Un pequeño suspiro del viento le trajo la presencia de Gustavo antes que el ojo rojo de su infaltable Camel llegara a su lado.
El mar rumoreaba amores cetáceos y algas podridas, pero solamente se alcanzaba a ver la espuma fosforecente rugiendo bajo el acantilado.
Marisa apretó con fuerza el chal de lana y el olor de la leña quemada en el fogón junto a sus compañeros de curso la asqueó de furia. Sentía las mejillas ardiendo por culpa del sol de la tarde, por culpa de esa caminata llena de palabras, por culpa de la presencia silenciosa de Gustavo que fumaba con minuciosa lentitud.
Ella no necesitó mirarlo para adivinar su expresión sombría.
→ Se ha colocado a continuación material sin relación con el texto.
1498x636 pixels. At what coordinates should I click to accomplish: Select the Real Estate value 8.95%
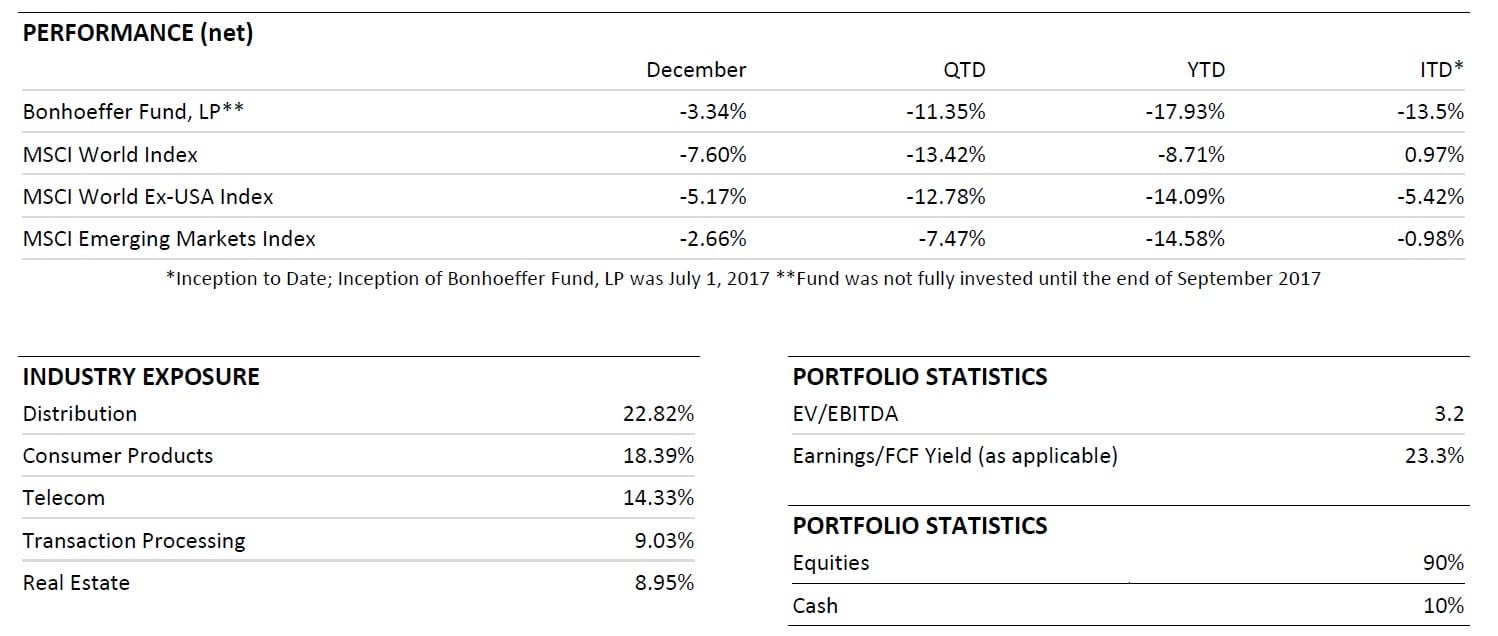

Los ojos negros de noche, la barba pidiéndole, rogándole que hundiera allí su nariz, la boca convertida en una puñalada, toda su estatura desplegada frente a ese océano que los había unido tres meses atrás y que ahora se reía sin piedad y sin retorno.
Gustavo terminó de fumar y pisó con rabia la colilla, tratando de apagar cualquier rastro de fuego. Después guardó las manos en los bolsillos del anorak para evitar el frío del viento, para evitar hundirlas en el pelo enmadejado de Marisa, para evitar la tentación de ese abrazo que no podía ser.
Él no necesitó mirarla para comprender la ausencia de lágrimas. Sus ojos tristes, su boca pidiéndole, rogándole que la buceara, su piel encendida de sol, sus brazos envolviendo la lana a su cuerpo como queriendo aislarse de esa noche que marcaba el final de lo que no había comenzado.
Una voz del grupo los llamó a los gritos desde el fogón. "Venís?", preguntó él sin moverse. "Enseguida", dijo ella muy quieta. Y una gaviota desvelada voló sobre sus cabezas, dejando caer la carcajada del mar.